While current methods rely on large metal powder beds and expensive lasers or electron beams, the Northwestern team's technique is claimed to use liquid inks and common furnaces, said to result in a cheaper, faster, and more uniform process. The team also demonstrated that its method works for a variety of metals, metal mixtures, alloys, and metal oxides and compounds.
"Most advanced manufacturing methods being used for metallic printing are limited as far as which metals and alloys can be printed and what types of architecture can be created," said Ramille Shah, assistant professor at Northwestern's McCormick School of Engineering. "Our method expands the architectures and metals we're able to print, which really opens the door for a lot of different applications."

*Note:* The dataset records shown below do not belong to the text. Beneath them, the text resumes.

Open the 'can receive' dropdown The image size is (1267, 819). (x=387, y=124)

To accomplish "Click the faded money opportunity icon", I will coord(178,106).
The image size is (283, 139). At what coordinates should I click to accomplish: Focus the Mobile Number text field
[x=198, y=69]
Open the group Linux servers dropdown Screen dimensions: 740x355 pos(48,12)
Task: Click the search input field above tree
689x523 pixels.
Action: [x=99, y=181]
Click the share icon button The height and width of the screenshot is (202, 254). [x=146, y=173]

By creating a liquid ink made of metal or mixed metal powders, solvents, and an elastomer binder, Prof Shah was able to print densely packed powder structures using a syringe-extrusion process at room temperature.
Despite starting with a liquid ink, the extruded material instantaneously solidifies and fuses with previously extruded material, enabling large objects to be created and immediately handled. Then, with collaborator David Dunand, Professor of Materials Science and Engineering, the team fused the powders by heating the structures in a simple furnace.

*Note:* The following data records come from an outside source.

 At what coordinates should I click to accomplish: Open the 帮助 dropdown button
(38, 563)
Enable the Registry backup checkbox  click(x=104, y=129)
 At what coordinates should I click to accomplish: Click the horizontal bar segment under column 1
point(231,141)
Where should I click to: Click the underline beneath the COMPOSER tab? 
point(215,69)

"By uncoupling the printing and the sintering, it appears that we have complicated the process," Prof Dunand said. "But, in fact, it has liberated us as each step is much easier separately than the combined approach."
The team predicts that many disciplines could benefit from customised, quickly printed metals. The method could be used for printing batteries, solid-oxide fuel cells, medical implants, and mechanical parts for larger structures, such as rockets and airplanes.

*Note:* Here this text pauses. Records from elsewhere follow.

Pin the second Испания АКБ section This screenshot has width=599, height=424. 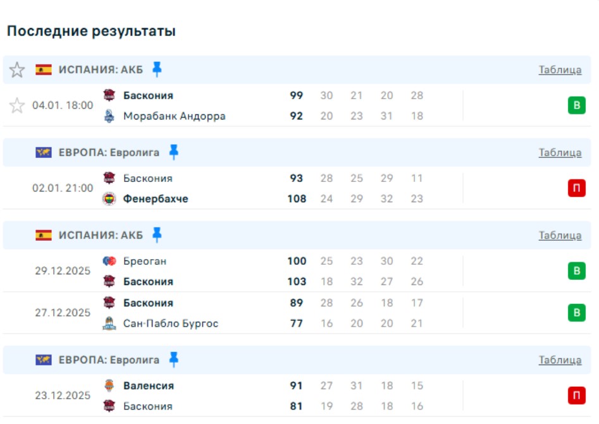[157, 235]
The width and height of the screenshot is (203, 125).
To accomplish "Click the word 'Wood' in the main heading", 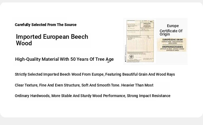I will (x=24, y=43).
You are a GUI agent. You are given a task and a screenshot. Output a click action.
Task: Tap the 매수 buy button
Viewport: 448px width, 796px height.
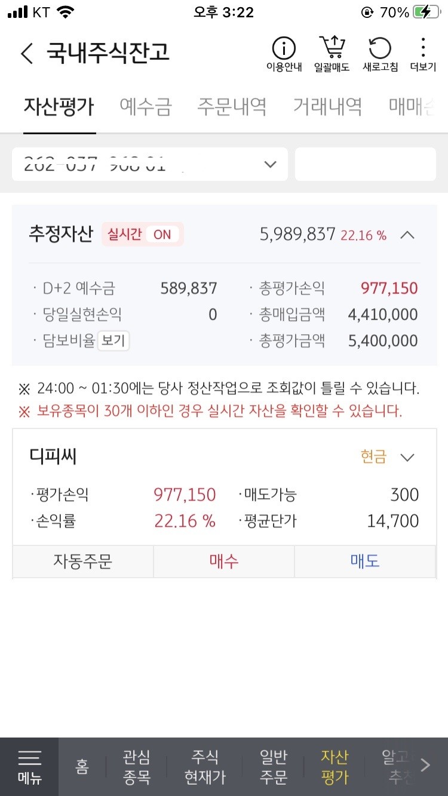tap(224, 561)
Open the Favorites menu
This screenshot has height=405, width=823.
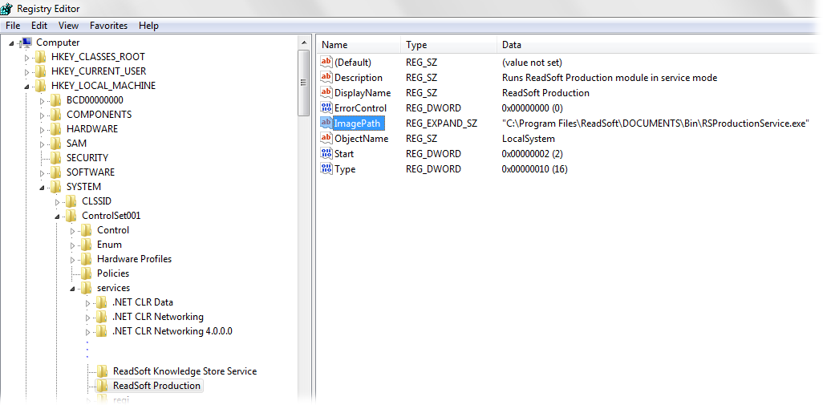[x=108, y=26]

Instead of one laser working its way across a large powder bed, Shah and Dunand's method can use many extrusion nozzles at one time. They say their method has the potential to quickly 3D print full sheets that are metres wide and can be folded into large structures. The only limitation is the size of the furnace.
Another innovative component of their process is that it can be used to print metal oxides, such as iron oxide, or rust, which can then be reduced into metal. Rust powder is lighter, more stable, cheaper, and safer to handle than pure iron powders. Shah and Dunand's team discovered that they could first 3D print structures with rust and other metallic oxides and then use hydrogen to turn those structures into the respective metal before sintering in the furnace.
"It might seem like we are needlessly complicating things by adding a third reduction step where we turn rust into iron," Prof Dunand explained. "But this opens up possibilities for using very cheap oxide powders rather than corresponding expensive metal powders. It's hard to find something cheaper than rust."